Recent synthetic approaches toward non-anomeric spiroketals in natural products.

Abstract: Many natural products of biological interest contain [6,5]- and [6,6]-spiroketal moieties that can adopt various configurations, benefiting or not from anomeric conformation stabilizing effects. The spiroketal fragments are often important for the biological activity of the compounds containing them. Most stable spiroketal stereoisomers, including those benefiting from conformational anomeric effects (gauche conformers can be more stable than anti conformers because of a contra-steric stabilizing effect), are obtained easily under acidic conditions that permit acetal heterolysis (formation of tertiary oxycarbenium ion intermediates). The synthesis of less stable stereoisomers requires stereoselective acetal forming reactions that do not permit their equilibration with their most stable stereoisomers or, in the case of suitably substituted derivatives, concomitant reactions generating tricyclic products that quench the less stable spiroketal conformers.

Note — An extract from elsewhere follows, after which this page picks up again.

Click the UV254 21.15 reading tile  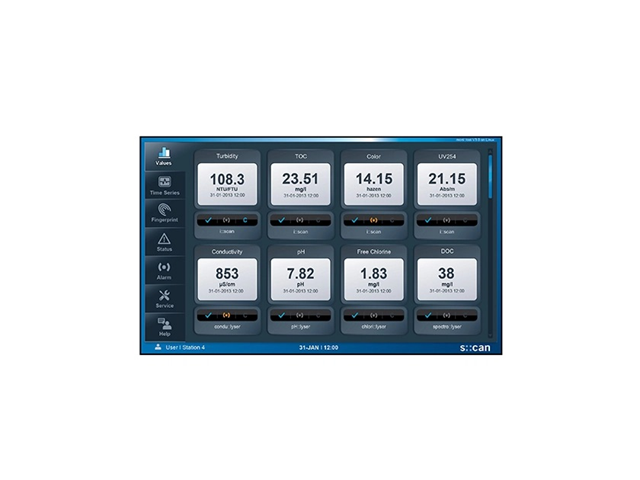[446, 182]

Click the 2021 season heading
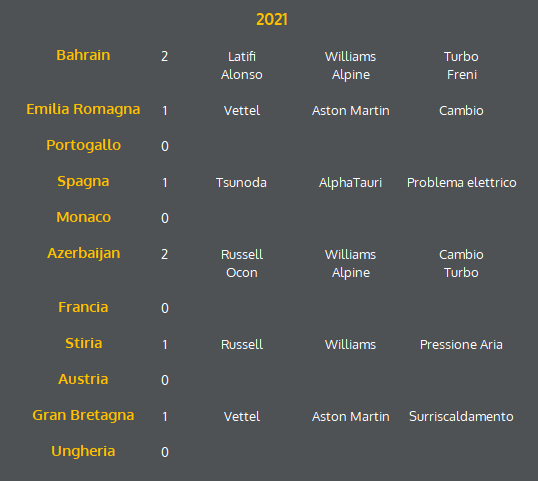point(272,20)
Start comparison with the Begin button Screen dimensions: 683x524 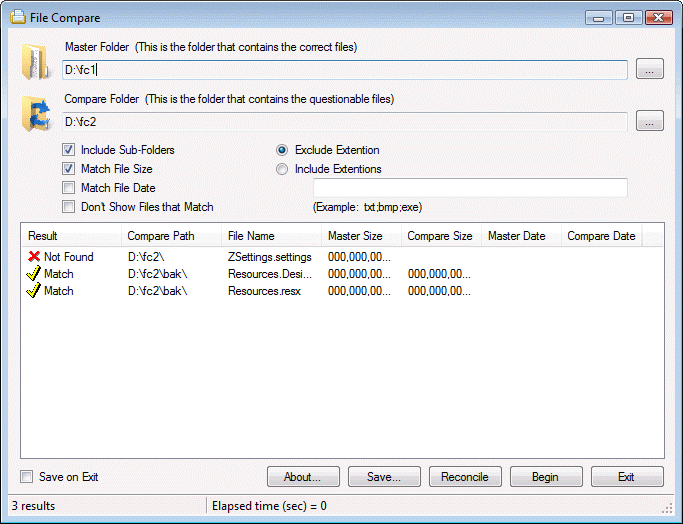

Ingenuous approaches have been recently developed for the synthesis of naturally occurring [6,6]- and [5,6]-nonanomeric spiroketals and analogues. The identification of several parameters that can influence the stereochemical outcome of spirocyclization processes has led to seminal improvements in the selective preparation of the non-anomeric isomers that are discussed herein. This review also gives an up-dated view of conformational anomeric effect which represents a small fraction of the enthalpic anomeric effect that makes gem-dioxy substituted compounds much more stable that their 1,n-dioxy substituted isomers (n > 1). Although models assuming sp3-hybridized oxygen atoms have been very popular (rabbit ears for the two non-bonding electron pairs of oxygen atom), sp2-hybridized oxygen atoms are used to describe the conformational anomeric effect.